- Exercise details
Nothing in the records may change. Print them all again.

━━ Material supplied

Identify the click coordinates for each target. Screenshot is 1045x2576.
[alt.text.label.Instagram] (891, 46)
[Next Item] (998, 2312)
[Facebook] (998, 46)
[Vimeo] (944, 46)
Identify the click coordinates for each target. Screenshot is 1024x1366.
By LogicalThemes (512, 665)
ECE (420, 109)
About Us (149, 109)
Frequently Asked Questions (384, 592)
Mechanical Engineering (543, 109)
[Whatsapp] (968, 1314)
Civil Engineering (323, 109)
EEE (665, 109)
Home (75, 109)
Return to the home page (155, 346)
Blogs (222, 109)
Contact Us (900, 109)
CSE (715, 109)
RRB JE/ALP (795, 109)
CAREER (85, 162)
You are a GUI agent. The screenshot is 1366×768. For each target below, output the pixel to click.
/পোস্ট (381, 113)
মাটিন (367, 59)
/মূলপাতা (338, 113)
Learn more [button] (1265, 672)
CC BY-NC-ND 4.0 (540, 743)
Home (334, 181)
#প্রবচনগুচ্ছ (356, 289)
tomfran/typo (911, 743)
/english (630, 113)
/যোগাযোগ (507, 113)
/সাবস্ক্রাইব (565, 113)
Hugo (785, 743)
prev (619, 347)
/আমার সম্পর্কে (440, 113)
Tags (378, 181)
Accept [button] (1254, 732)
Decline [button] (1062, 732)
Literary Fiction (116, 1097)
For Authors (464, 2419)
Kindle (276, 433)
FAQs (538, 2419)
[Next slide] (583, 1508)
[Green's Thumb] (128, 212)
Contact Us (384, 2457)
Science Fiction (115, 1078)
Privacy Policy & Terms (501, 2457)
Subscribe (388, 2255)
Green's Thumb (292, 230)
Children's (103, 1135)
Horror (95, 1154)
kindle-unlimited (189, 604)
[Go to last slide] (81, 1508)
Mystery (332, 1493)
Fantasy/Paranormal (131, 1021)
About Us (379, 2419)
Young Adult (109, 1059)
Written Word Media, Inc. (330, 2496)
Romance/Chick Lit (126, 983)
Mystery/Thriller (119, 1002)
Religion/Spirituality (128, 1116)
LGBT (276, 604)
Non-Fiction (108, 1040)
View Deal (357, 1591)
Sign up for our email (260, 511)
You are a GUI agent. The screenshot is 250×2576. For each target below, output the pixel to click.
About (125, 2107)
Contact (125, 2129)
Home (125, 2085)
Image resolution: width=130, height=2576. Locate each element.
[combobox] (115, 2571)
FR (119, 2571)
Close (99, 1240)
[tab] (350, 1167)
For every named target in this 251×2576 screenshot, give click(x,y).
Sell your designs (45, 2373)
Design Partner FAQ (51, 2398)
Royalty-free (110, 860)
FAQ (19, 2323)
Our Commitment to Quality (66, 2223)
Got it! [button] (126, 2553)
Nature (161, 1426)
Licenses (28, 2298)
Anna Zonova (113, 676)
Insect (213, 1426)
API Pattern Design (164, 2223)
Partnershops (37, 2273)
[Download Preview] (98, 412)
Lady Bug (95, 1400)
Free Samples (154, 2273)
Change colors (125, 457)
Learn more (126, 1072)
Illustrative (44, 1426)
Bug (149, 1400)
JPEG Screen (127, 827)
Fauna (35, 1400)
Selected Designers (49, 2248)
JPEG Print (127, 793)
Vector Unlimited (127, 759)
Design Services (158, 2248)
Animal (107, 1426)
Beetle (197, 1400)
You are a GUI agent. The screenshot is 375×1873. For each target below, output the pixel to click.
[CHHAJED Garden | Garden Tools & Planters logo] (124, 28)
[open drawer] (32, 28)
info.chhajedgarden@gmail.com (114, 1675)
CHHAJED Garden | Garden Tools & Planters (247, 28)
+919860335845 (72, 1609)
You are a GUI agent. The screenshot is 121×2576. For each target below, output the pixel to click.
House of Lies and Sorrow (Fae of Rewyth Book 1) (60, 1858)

━━━━

- Task result
Identify the click coordinates for each target. Screenshot is 1045x2576.
[alt.text.label.Instagram] (891, 46)
[Next Item] (998, 2312)
[Facebook] (998, 46)
[Vimeo] (944, 46)
Identify the click coordinates for each target. Screenshot is 1024x1366.
By LogicalThemes (512, 665)
ECE (420, 109)
About Us (149, 109)
Frequently Asked Questions (384, 592)
Mechanical Engineering (543, 109)
[Whatsapp] (968, 1314)
Civil Engineering (323, 109)
EEE (665, 109)
Home (75, 109)
Return to the home page (155, 346)
Blogs (222, 109)
Contact Us (900, 109)
CSE (715, 109)
RRB JE/ALP (795, 109)
CAREER (85, 162)
You are a GUI agent. The screenshot is 1366×768. For each target below, output the pixel to click.
/পোস্ট (381, 113)
মাটিন (367, 59)
/মূলপাতা (338, 113)
Learn more [button] (1265, 672)
CC BY-NC-ND 4.0 (540, 743)
Home (334, 181)
#প্রবচনগুচ্ছ (356, 289)
tomfran/typo (911, 743)
/english (630, 113)
/যোগাযোগ (507, 113)
/সাবস্ক্রাইব (565, 113)
Hugo (785, 743)
prev (619, 347)
/আমার সম্পর্কে (440, 113)
Tags (378, 181)
Accept [button] (1254, 732)
Decline [button] (1062, 732)
Literary Fiction (116, 1097)
For Authors (464, 2419)
Kindle (276, 433)
FAQs (538, 2419)
[Next slide] (583, 1508)
[Green's Thumb] (128, 212)
Contact Us (384, 2457)
Science Fiction (115, 1078)
Privacy Policy & Terms (501, 2457)
Subscribe (388, 2255)
Green's Thumb (292, 230)
Children's (103, 1135)
Horror (95, 1154)
kindle-unlimited (189, 604)
[Go to last slide] (81, 1508)
Mystery (332, 1493)
Fantasy/Paranormal (131, 1021)
About Us (379, 2419)
Young Adult (109, 1059)
Written Word Media, Inc. (330, 2496)
Romance/Chick Lit (126, 983)
Mystery/Thriller (119, 1002)
Religion/Spirituality (128, 1116)
LGBT (276, 604)
Non-Fiction (108, 1040)
View Deal (357, 1591)
Sign up for our email (260, 511)
You are a GUI agent. The screenshot is 250×2576. For each target below, output the pixel to click.
About (125, 2107)
Contact (125, 2129)
Home (125, 2085)
Image resolution: width=130, height=2576. Locate each element.
[combobox] (115, 2571)
FR (119, 2571)
Close (99, 1240)
[tab] (350, 1167)
For every named target in this 251×2576 screenshot, give click(x,y).
Sell your designs (45, 2373)
Design Partner FAQ (51, 2398)
Royalty-free (110, 860)
FAQ (19, 2323)
Our Commitment to Quality (66, 2223)
Got it! [button] (126, 2553)
Nature (161, 1426)
Licenses (28, 2298)
Anna Zonova (113, 676)
Insect (213, 1426)
API Pattern Design (164, 2223)
Partnershops (37, 2273)
[Download Preview] (98, 412)
Lady Bug (95, 1400)
Free Samples (154, 2273)
Change colors (125, 457)
Learn more (126, 1072)
Illustrative (44, 1426)
Bug (149, 1400)
JPEG Screen (127, 827)
Fauna (35, 1400)
Selected Designers (49, 2248)
JPEG Print (127, 793)
Vector Unlimited (127, 759)
Design Services (158, 2248)
Animal (107, 1426)
Beetle (197, 1400)
You are a GUI agent. The screenshot is 375×1873. For each target below, output the pixel to click.
[CHHAJED Garden | Garden Tools & Planters logo] (124, 28)
[open drawer] (32, 28)
info.chhajedgarden@gmail.com (114, 1675)
CHHAJED Garden | Garden Tools & Planters (247, 28)
+919860335845 (72, 1609)
You are a GUI agent. The screenshot is 121×2576. For each target below, output the pixel to click.
House of Lies and Sorrow (Fae of Rewyth Book 1) (60, 1858)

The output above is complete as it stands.